Haloperidol is also used in the control of the symptoms of:

  • Acute psychosis, such as drug psychosis (LSD, psilocybin, amphetamines, ketamine, and phencyclidine), psychosis associated with high fever or metabolic disease
  • Acute manic phases until the concomitantly given first-line drugs such as lithium or valproate are effective
  • Hyperactivity, aggression.
  • Acute delirium
  • Otherwise uncontrollable severe behavioral disorders in children and adolescents
  • Agitation and confusion associated with cerebral sclerosis
  • Adjunctive treatment of alcohol and opioid withdrawal
  • Treatment of neurological disorders such as tic disorders, Tourette syndrome, and chorea
  • Treatment of severe nausea/emesis (postoperative, side-effects of radiation and cancer chemotherapy)
  • Adjunctive treatment of severe chronic pain, always together with analgesics
  • Therapeutic trial in personality disorders such as borderline personality disorder
  • Also used in the treatment of intractable hiccups

Some weeks or even months of treatment may be needed before a remission of schizophrenia is evident.

In some clinics the use of atypical neuroleptics (e.g. clozapine, risperidone, olanzapine, ziprasidone) is generally preferred over haloperidol, because these drugs have an appreciably lower incidence of extrapyramidal side-effects. Each of these drugs, however, has its own spectrum of potentially serious side-effects (e.g. agranulocytosis with clozapine, weight gain with increased risk of diabetes and of stroke). Atypical neuroleptics are also much more expensive and have recently been the subject of increasing controversy regarding their efficacy in comparison to older products and side effects.
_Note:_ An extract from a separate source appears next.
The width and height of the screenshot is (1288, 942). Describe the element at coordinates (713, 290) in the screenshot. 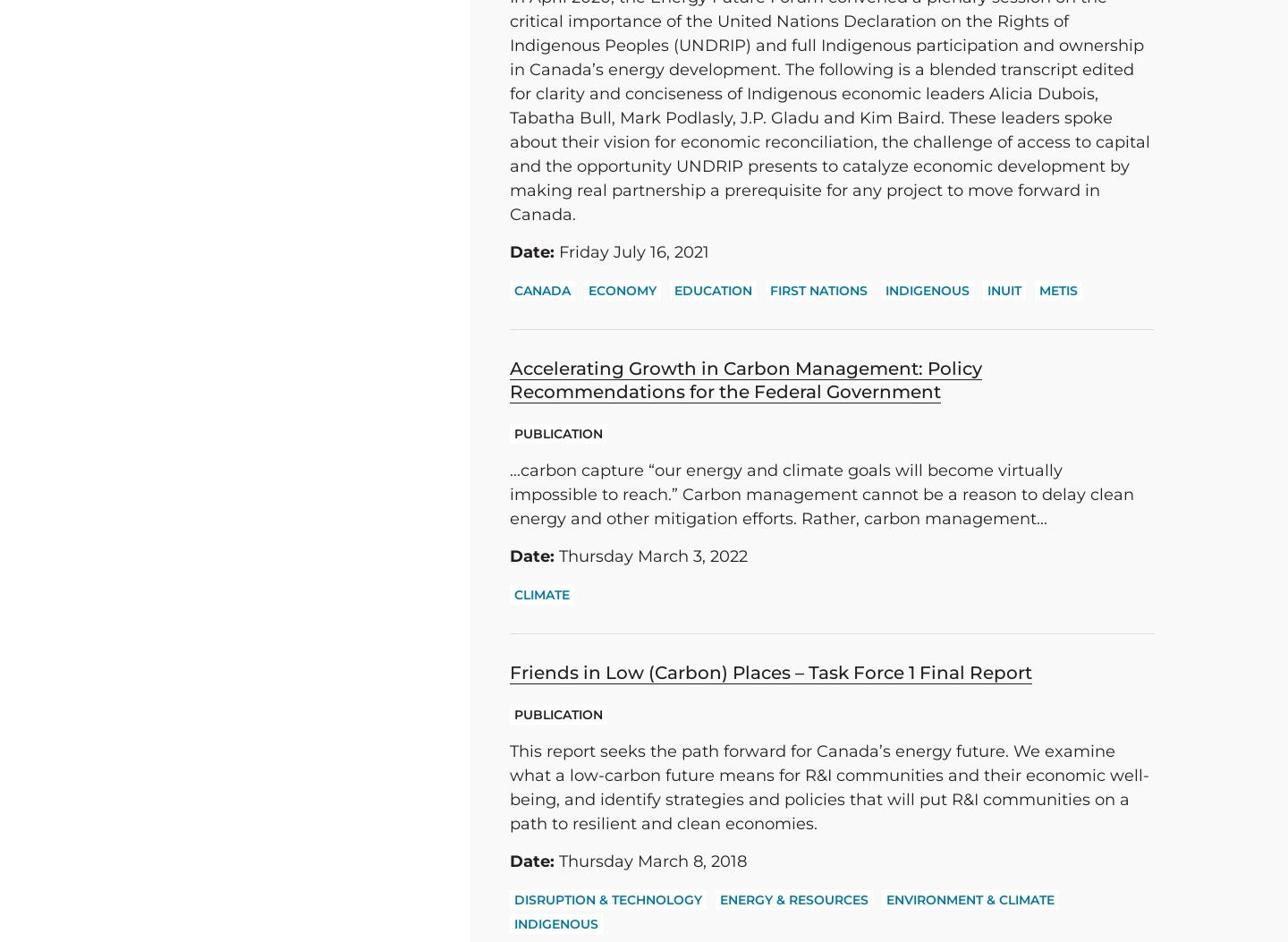

I see `'Education'` at that location.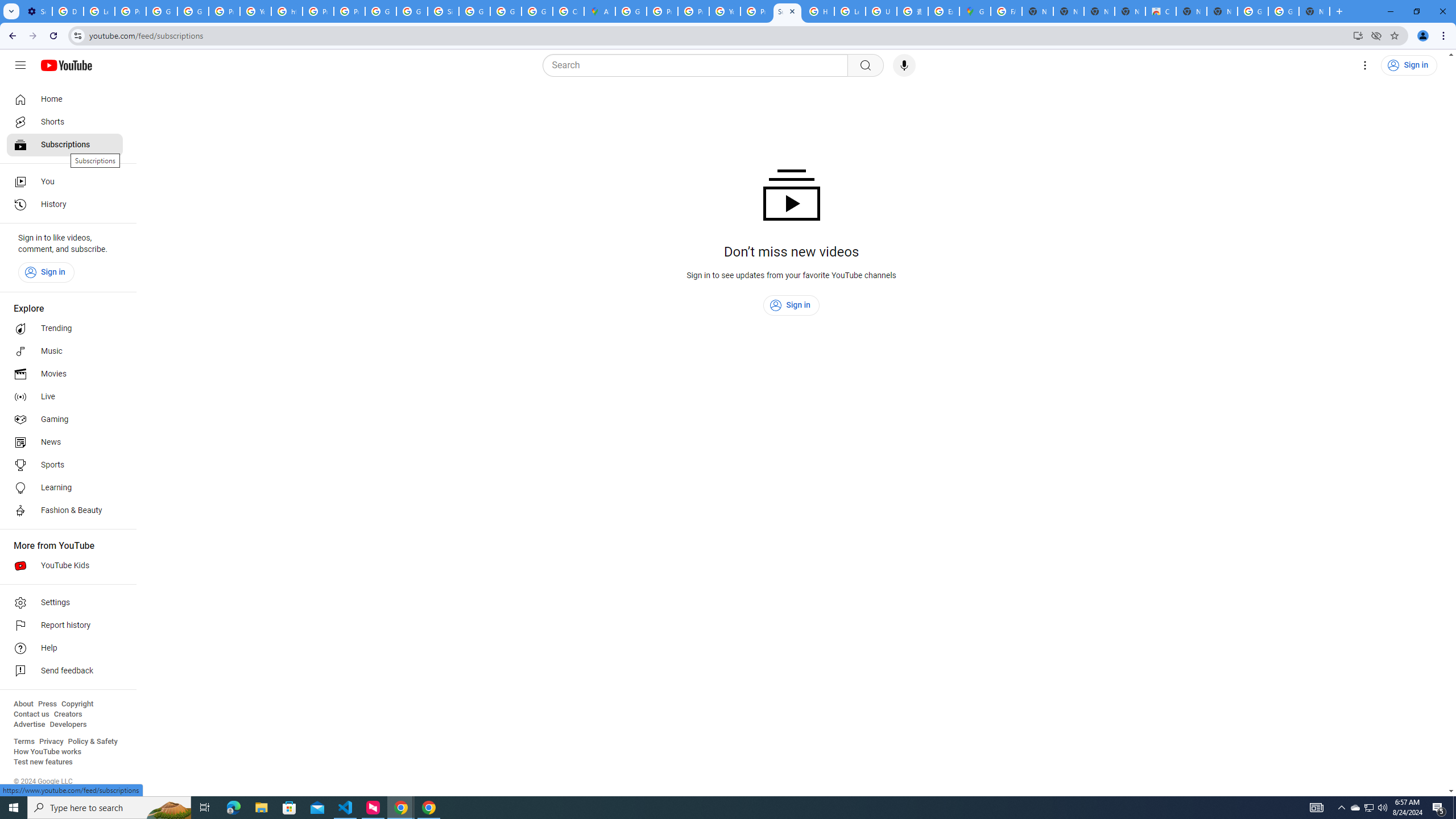 The width and height of the screenshot is (1456, 819). What do you see at coordinates (1252, 11) in the screenshot?
I see `'Google Images'` at bounding box center [1252, 11].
Haloperidol was considered indispensable for treating psychiatric emergency situations, although the newer atypical drugs have gained greater role in a number of situations as outlined in a series of consensus reviews published between 2001 and 2005. It is enrolled in the World Health Organization List of Essential Medicines.

As is common with typical neuroleptics, haloperidol is by far more active against "positive" psychotic symptoms (delusions, hallucinations etc.) than against "negative" symptoms (social withdrawal, autism etc.). With the exception of the highly effective clozapine, the effectiveness of haloperidol against positive symptoms has not been outperformed by newer antipsychotics.

A multi-year UK study by the Alzheimer's Research Trust suggested that this and other neuroleptic anti-psychotic drugs commonly given to Alzheimer's patients with mild behavioural problems often make their condition worse. The study concluded that

Controversial non-medical uses

There are multiple reports from Soviet dissidents, including medical staff, on the use of haloperidol in the Soviet Union for punitive purposes or simply to break the prisoners' will. Notable dissidents that were administered haloperidol as part of their court ordered treatment were Sergei Kovalev and Leonid Plyushch. The accounts of Plyushch in the West, after he was allowed to leave the Soviet Union in 1976, were instrumental in the triggering Western condemnation of Soviet practices at the World Psychiatric Association's 1977 meeting. The use of haloperidol in the Soviet Union's psychiatric system was prevalent because it was one of the few psychotropic drugs produced in quantity in the USSR.

Haloperidol has been used for its sedating effects during the deportations of aliens by the United States Immigration and Customs Enforcement (ICE). During 2002-2008, federal immigration personnel used haloperidol to sedate 356 deportees. By 2008, followed court challenges over the practice, haloperidol was given to only 3 detainees. Following lawsuits, U.S. officials changed the procedure so that it is done only by the recommendation of medical personnel and under court order.